--- START ---
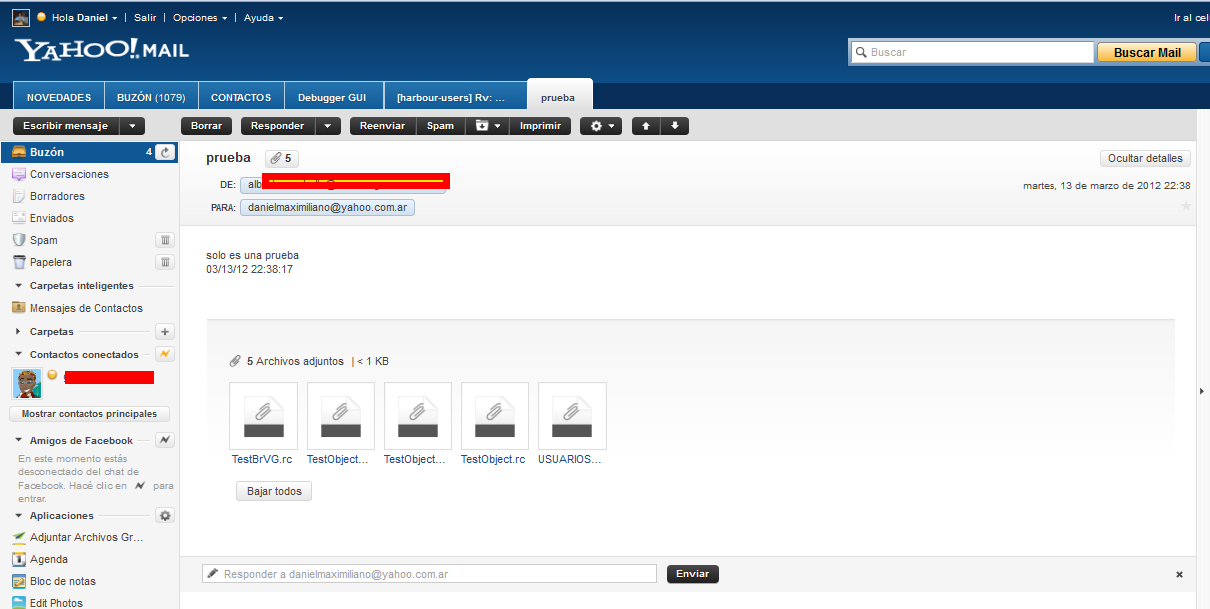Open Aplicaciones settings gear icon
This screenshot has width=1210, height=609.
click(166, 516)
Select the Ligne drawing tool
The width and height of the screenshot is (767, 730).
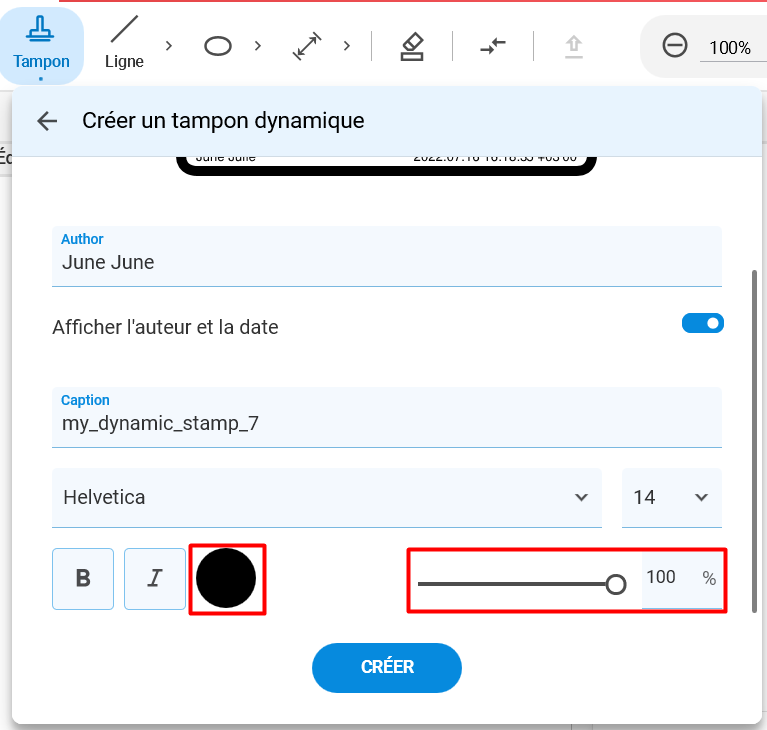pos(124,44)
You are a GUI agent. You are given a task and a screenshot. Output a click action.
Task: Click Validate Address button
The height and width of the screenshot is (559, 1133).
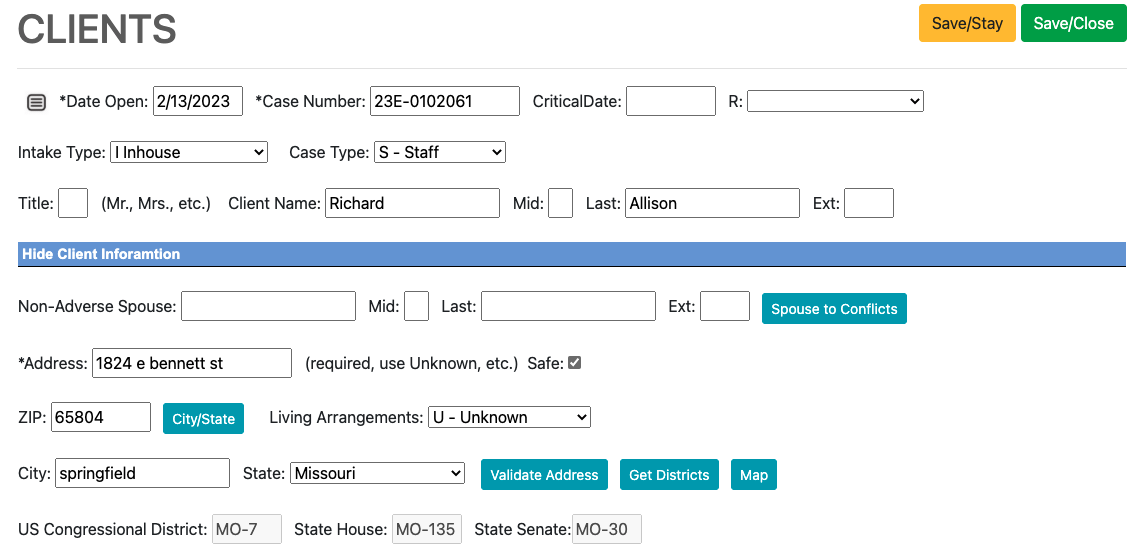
--- END ---
■ **WHAT THE TASK ASKS**
Copy the entries word for word, from the line containing "Select the Ligne drawing tool" through the end of the entries, with both ends included. Leave the pictures out of your answer.

■ **REPLY TO THE EXERCISE**
Select the Ligne drawing tool
The width and height of the screenshot is (767, 730).
pos(124,44)
You are a GUI agent. You are given a task and a screenshot. Output a click action.
Task: Click Validate Address button
The height and width of the screenshot is (559, 1133).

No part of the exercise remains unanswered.